El Palacio de las Academias está situado en el centro de Caracas, frente al edificio del Capitolio Nacional. En su parte posterior colinda con la sede del CNE. A su lado funciona el Centro Nacional de Historia, un organismo oficial convertido en tutor de la memoria de la sociedad por disposición del comandante Chávez. Antes estaban allí la Biblioteca Nacional y la antigua Corte Suprema de Justicia, pero ahora se encuentran los despachos de los historiadores oficialistas. En la esquina se levanta el templo de San Francisco, joya de procedencia colonial en cuya pila fue bautizado el niño Simón Bolívar y en cuya cercanía escribió el padre Navarrete su Arca de Letras y Teatro Universal, uno de los volúmenes fundamentales de nuestra más arraigada cultura. Cerca también están las oficinas parlamentarias y el edificio de los tribunales. Si caminamos dos cuadras llegamos a la plaza Bolívar, o a la Catedral, o a los despachos de la Casa Amarilla, o a la capilla en la cual se firmó el Acta de la Independencia en 1811.
Durante el siglo XIX el Congreso sesionó en los salones del Palacio de las Academias, que también fue sede de la Universidad Central de Venezuela hasta su mudanza hacia los alrededores de Plaza Venezuela. Lo más importante de la cultura republicana se gestó en sus aulas. Los periódicos de la naciente nación se concibieron en sus pasillos. Sonoros ataques contra Guzmán y Crespo encontraron origen en las algaradas de los jóvenes que allí habitaban. Los primeros pasos de la Generación de 1928 se dieron en sus claustros. En una de sus escaleras fue asesinado Eutimio Rivas en 1936, cuando clamaba por la libertad del pueblo. Durante el régimen de Pérez Jiménez se convirtió en asiento de las academias nacionales, que han funcionado allí sin contratiempos hasta la madrugada del pasado sábado, festividad de la Divina Pastora. Tan dedicada que estaba a la multitud de sus feligreses, la imagen no protegió con su manto el lugar que nos viene ocupando.

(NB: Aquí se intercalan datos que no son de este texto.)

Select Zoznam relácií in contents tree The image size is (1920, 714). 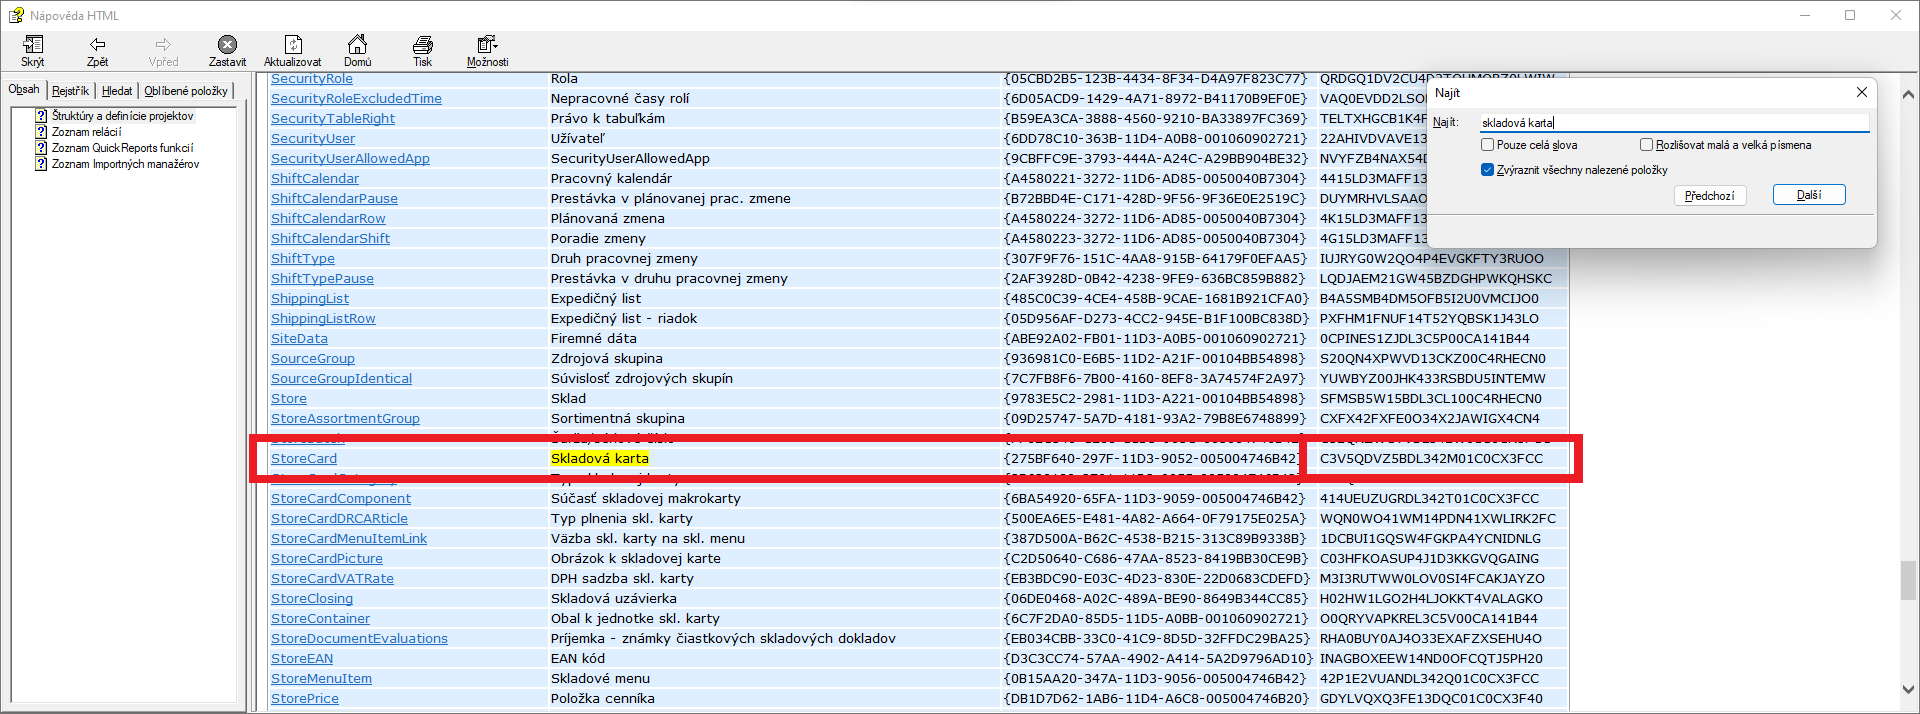pos(86,132)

Los delincuentes protagonizaron entonces una faena de destrucción. Violentaron los portones, echaron por las escaleras los papeles de las instituciones, tumbaron algunos retratos de ilustres miembros de las instituciones, saquearon los escritorios y los pusieron patas arriba, se llevaron muchas pertenencias de los empleados y cargaron con unas ochenta computadoras. Más allá del hurto, destaca la alevosía que caracterizó la acción. Los hampones se empeñaron en dejar testimonio de su desprecio hacia los bienes de la cultura, hacia el trabajo silencioso que allí se realiza, hacia la faena de cuidado de los valores esenciales de la sociedad que allí se lleva a cabo. Una casa resguardada con especial afecto por los académicos fue transformada en un desorden de objetos y en un bochorno para los valores que custodia. Un espacio ocupado en la atención de las actividades de mayor trascendencia que ha realizado la sociedad desde sus orígenes amaneció como una casa llana. Se vivió, por lo tanto, una especie de escena de las viejas y deplorables guerras civiles, una evidencia de barbarie que solo en horas de profunda mengua puede presenciar el pueblo. Ídolos rotos.
Por la entidad de los organismos públicos que funcionan en el centro de la ciudad, y por la calidad histórica de sus edificaciones y objetos, fundamentales para la sensibilidad colectiva, el actual régimen determinó que el centro de la capital es Zona 1 en materia de seguridad. Debe ser otra decisión jocosa de las autoridades, otra burla habitual; no en balde también ha asegurado el oficialismo que, desde el punto de vista de un supuesto rescate político, se trata de un territorio vetado para la oposición, de una parcela libre de escuálidos macabros y apátridas. La actual directiva de la AN visitó la sede mancillada, publicó un comunicado de solidaridad con las academias nacionales y comprometió sus oficios en la búsqueda de eficaces medidas de seguridad para el resguardo de la edificación. Estamos ante la única muestra de civilidad que han recibido las academias nacionales. Vino la policía, no faltaba más, pero el resto de los poderes públicos han guardado una rotunda mudez.